Wednesday, February 20, 2013

Ash Wednesday 2013


I both love and hate this day.
I love it because it once woke me up to my life as it was at 19.
“Remember that thou art dust and to dust thou shalt return.”
Yes I know that feeling, the feeling of dust, of present but not of full worth.
Of so wanting to be of full worth and know my way there.
And I hated that feeling, a feeling cast by my adolescent/manhood,
      by a father...
who knew this same confused worth,
     and cast just by trying to find my way,
      and finding God in silent twilight prayer and mornings early blush.
I spent that first true Lent wanting to know my value as dust,
      but not just dust, dust blown by the hope and will of God.

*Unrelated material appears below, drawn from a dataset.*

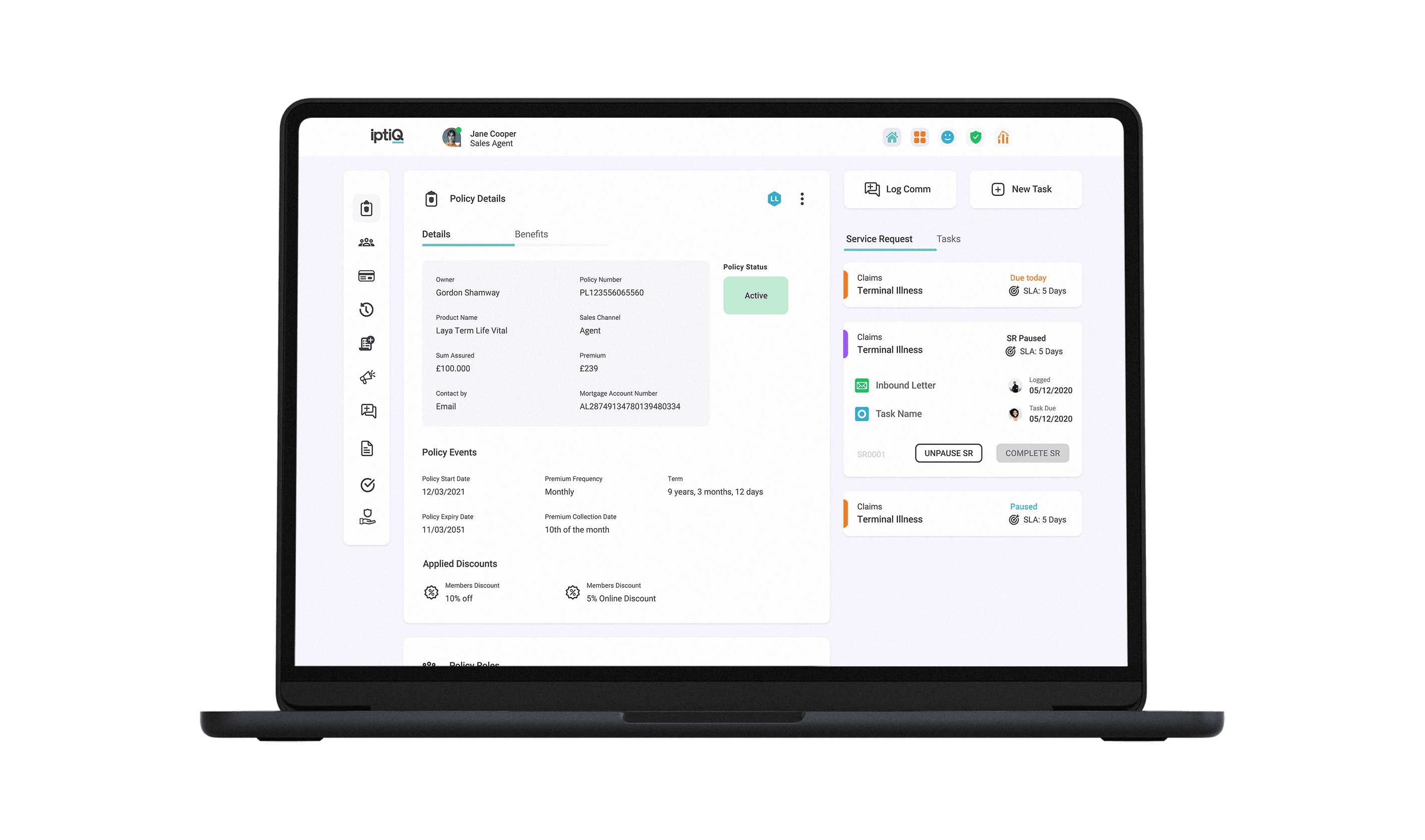Screen dimensions: 1425x840
Task: Select the task/checklist sidebar icon
Action: tap(367, 483)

And every year Ash Wednesday comes and I both resent and hope in its visitation,
      its renewing and challenging rhythm.
Already with Jonah I have sat beneath the call to change and see and change again.
I have sat beneath the shading bush of Matins’ prayer and Psalm 142
    
“Let me hear of your loving-kindness in the morning,
            for I put my trust in you; *
      show me the road that I must walk,
           for I lift up my soul to you.”
And here I have felt the bush begin to wither and seen the tracks of the worn.
I have seen a little into my sin and wondered at my road home again, the things I must confess.
I have missed the wise confessor of my first Lent who helped me know the way home
      and yet I know he lives both in me and beyond.
Now there is hope.

As I resent the Pepper steak I will not eat on this fast day and then resent it less,
I have remembered that I do not walk this day alone.
I walk it with God and the host of faithful who throughout time look inward to know the wisdom of God.
And even if I do not see the World use this day well,
I see the beginning of things that can be changed,
      the apologies that are to be tasted
      the silences that must remain and the amends that are within my heart,
I see the hypocrisy of wanting to be part of a community with care for all
      and wanting to pay less a contractor who insures his workers,
      and I wonder at my next decision.

And so I begin to open the closet doors of my existence,
      the places I often choose not to see.
And I see.

But I remember “That thou art dust and to dust…” But Adam was made from dust mingling with Divine hope and vision and intent.
Let me be that dust.
Let me see and return.
Let me remember that the scorching heat of God’s midday is intense with divine Love,
      means to create in me a thirst and show me a font that soothes,
And will again turn into twilight and sunrise.
   
 “Let me hear of your loving-kindness in the morning,
         for I put my trust in you; *
     show me the road that I must walk,
         for I lift up my soul to you.”

 Let me resent a little less this day’s journey and dust.